Hammett has profoundly changed the detective novel by elevating the status of literary work: its main character is usually a private detective who plies his trade without emotional. The novelist is the action of his plots in an urban, corrupt and violent. The story there is finally a secondary importance and it is this atmosphere of violence and corruption that usually keeps his work. Hammett probably drew inspiration from his own experience as he was himself a private detective agency for the famous Pinkerton of Philadelphia for nearly six years .

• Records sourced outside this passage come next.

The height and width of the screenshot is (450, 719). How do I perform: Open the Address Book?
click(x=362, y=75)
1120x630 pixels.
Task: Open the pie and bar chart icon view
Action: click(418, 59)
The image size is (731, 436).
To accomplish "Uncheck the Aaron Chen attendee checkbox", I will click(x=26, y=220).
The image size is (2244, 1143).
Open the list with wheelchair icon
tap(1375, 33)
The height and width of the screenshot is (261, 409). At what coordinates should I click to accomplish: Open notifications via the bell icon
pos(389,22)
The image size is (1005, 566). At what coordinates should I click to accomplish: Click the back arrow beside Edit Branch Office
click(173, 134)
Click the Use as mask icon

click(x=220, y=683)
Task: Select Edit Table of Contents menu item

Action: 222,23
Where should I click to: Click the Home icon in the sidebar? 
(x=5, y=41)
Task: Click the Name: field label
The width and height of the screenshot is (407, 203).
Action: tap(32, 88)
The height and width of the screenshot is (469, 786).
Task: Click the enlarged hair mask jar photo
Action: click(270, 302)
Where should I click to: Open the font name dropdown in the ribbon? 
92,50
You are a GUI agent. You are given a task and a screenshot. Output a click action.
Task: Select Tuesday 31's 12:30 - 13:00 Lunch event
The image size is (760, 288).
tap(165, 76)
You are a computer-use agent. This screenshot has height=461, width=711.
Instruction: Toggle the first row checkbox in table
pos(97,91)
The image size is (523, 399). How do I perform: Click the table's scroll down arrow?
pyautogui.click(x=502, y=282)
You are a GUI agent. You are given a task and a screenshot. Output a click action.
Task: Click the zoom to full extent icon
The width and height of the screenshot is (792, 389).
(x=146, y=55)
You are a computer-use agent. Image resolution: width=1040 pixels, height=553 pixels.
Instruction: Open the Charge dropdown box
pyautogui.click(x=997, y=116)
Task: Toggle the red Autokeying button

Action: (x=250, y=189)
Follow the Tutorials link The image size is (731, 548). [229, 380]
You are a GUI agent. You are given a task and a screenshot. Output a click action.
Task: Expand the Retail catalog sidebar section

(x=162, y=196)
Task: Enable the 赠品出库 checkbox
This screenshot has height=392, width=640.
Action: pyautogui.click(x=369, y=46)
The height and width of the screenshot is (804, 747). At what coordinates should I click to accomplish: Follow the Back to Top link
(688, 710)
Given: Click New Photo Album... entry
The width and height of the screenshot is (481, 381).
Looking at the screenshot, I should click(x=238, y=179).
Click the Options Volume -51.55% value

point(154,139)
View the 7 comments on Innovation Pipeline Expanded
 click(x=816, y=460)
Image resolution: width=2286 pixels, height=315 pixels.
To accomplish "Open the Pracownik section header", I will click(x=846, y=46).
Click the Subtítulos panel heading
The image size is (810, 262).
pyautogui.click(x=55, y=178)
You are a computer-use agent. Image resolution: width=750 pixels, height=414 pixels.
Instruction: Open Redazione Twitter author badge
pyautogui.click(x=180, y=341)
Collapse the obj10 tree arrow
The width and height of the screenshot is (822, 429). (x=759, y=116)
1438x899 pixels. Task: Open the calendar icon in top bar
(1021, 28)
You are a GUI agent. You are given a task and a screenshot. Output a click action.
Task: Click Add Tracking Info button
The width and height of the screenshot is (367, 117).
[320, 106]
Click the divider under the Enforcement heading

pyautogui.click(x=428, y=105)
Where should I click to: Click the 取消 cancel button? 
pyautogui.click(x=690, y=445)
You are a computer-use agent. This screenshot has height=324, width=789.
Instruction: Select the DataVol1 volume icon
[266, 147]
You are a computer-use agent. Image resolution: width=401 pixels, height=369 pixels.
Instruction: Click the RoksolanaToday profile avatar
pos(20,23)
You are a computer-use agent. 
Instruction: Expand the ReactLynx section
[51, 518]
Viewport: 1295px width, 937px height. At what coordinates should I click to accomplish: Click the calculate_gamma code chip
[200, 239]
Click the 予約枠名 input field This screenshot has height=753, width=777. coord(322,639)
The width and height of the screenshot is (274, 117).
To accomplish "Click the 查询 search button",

inspiration? Personal crisis? Our author publishes a new novel in 1934 (The Thin , originally a series of successful films in the thirties) and stop writing. His political views (he was a communist) earned him to be worried (and even imprisoned) during the sad period of the "witch hunt" McCarthyste .

Red Harvest and The Glass Key are two novels that work a bit on the same theme: opposition to gangs and liquidations in a corrupt town. The second is a feat because wholly written in external focus it also reflects the interest of Hammett for this science, then new, psychoanalysis.
Blood Curse is a modern Gothic novel plunges the reader into the murky world of cults.
As for Maltese Falcon , it is a treasure hunt, it reuses Hammett (he wrote for the amount of new " pulps" - magazines good markets) the character Sat of Spade, private inflexible, played on screen by Humphrey Boggart.